Thor: Ragnarok | Recensione

Pubblicato il 24 Ottobre 2017 alle 23:26

Hela, la Dea della Morte, usurpa il trono di Asgard intenzionata a scatenare il Ragnarok. Nello scontro con la dea, Thor e Loki finiscono sull’inospitale pianeta Sakaar dove il Dio del Tuono viene catturato da Valkyrie e costretto a partecipare ai giochi gladiatori organizzati dal Gran Maestro. Thor scoprirà che l’incontrastato campione dei giochi ed idolo della folla è un suo vecchio alleato: l’incredibile Hulk.

Il Mjolnir sulla tavoletta del copriwater. E’ stata questa una delle prime immagini mostrate sui social dal regista e attore comico neozelandese Taika Waititi all’inizio della produzione di Thor: Ragnarok a indicare il cambio di rotta nella saga cinematografica del dio del tuono che, pure nei due episodi precedenti, aveva raramente toccato i toni aulici del fumetto originale.

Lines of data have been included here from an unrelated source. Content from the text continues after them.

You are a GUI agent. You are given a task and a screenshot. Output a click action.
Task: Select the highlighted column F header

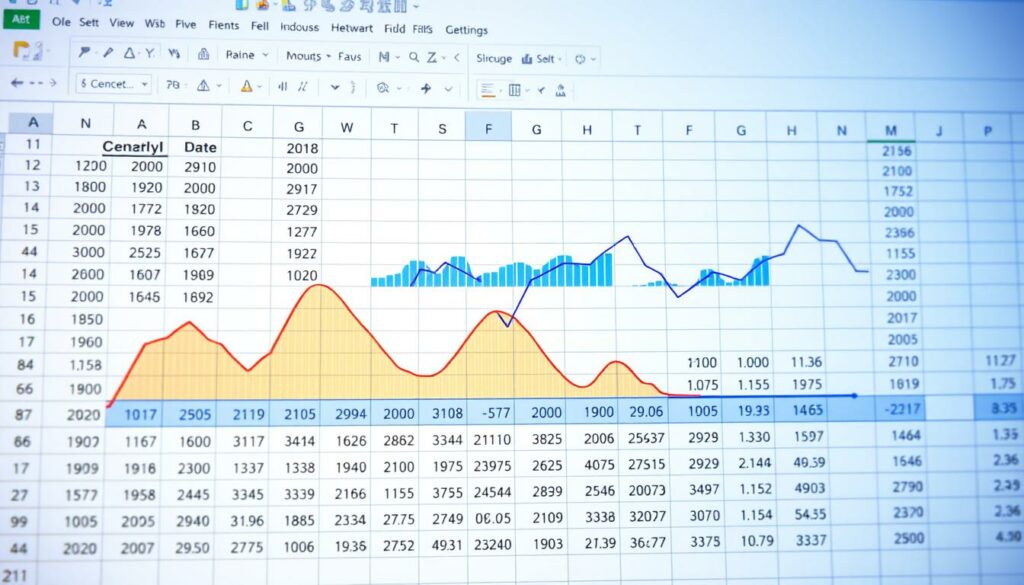tap(488, 128)
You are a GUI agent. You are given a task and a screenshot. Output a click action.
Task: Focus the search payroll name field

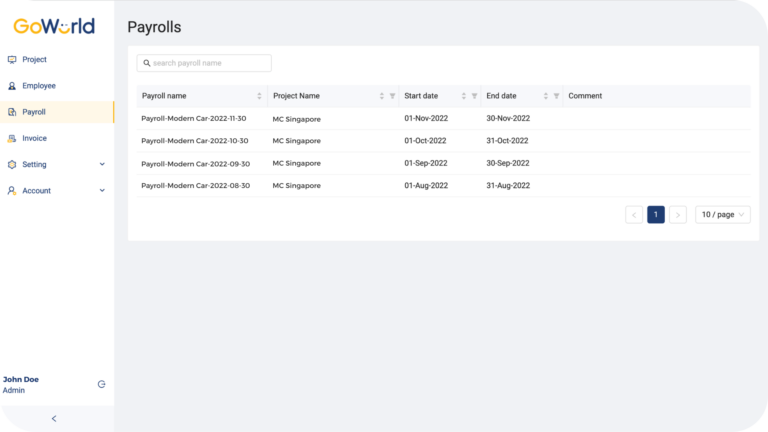(x=204, y=63)
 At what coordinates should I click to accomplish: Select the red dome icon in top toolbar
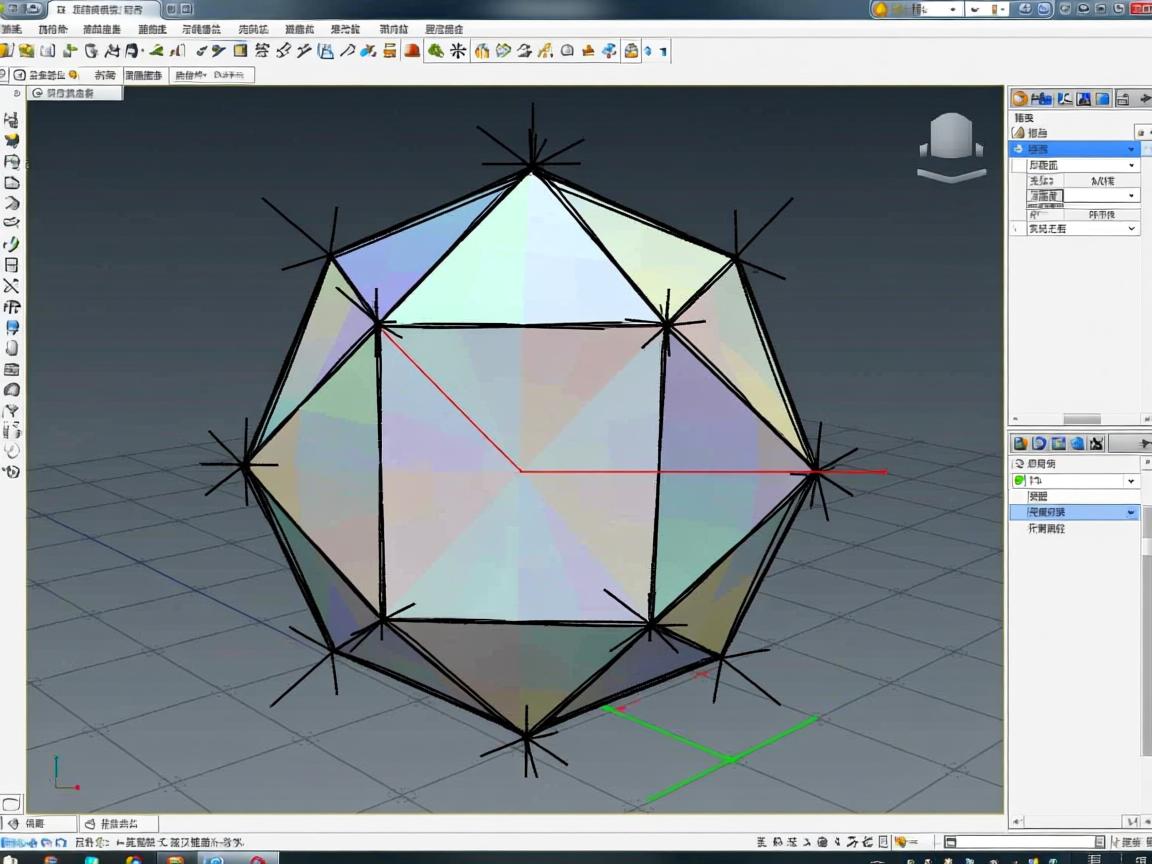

Waititi, d’estrazione indipendente, segue la via tracciata da James Gunn con Guardiani della Galassia nel Marvel Cosmic Universe in piena espansione, portando sullo schermo un mondo variopinto ricco di gag surreal-demenziali, più in linea con un cartoon di Tex Avery che con un fumetto Marvel. Tuttavia, se Gunn ha giustificato sul piano narrativo i riferimenti alla cultura popolare anni ’80, appaiono invece molto più gratuiti in Thor: Ragnarok.

La mitologia nordica si ammanta di scanzonata space opera mantenendo alla base la struttura classica del peplum, da Spartacus a Il Gladiatore, la saga archetipica del legittimo erede al trono ridotto in schiavitù, esiliato dalla madrepatria e costretto a combattere nell’arena mentre l’usurpatore governa con pugno di ferro.

La sovrabbondanza di personaggi è croce e delizia del film che dà spazio ad uno stuolo di grandi attori che si perdono però nella confusione. Chris Hemsworth si libera dell’ingombrante Mjolnir e tratteggia un Thor più smaliziato e maturo, a capo dei cosiddetti “Revengers”. Hulk è uno dei personaggi più attesi del film che trae spunto dalla celebre story-arc Planet Hulk ma il Golia Verde sta sullo schermo principalmente per lo scontro con Thor, al di sotto delle aspettative, coreografato con scarsa inventiva, anche se ricalca bene le innocue risse tra supereroi tipicamente Marvel.

La Valchiria nera (e va benissimo così) di un’adorabile e tosta Tessa Thompson (Creed, Westworld) è il personaggio che denota l’arco narrativo più consistente seppur sviluppato per sommi capi. Loki è presente più per onore di firma e per la gioia dei fan che per effettiva utilità, deve mantenere una sua ambiguità per distanziarsi dalla ridondanza di villain.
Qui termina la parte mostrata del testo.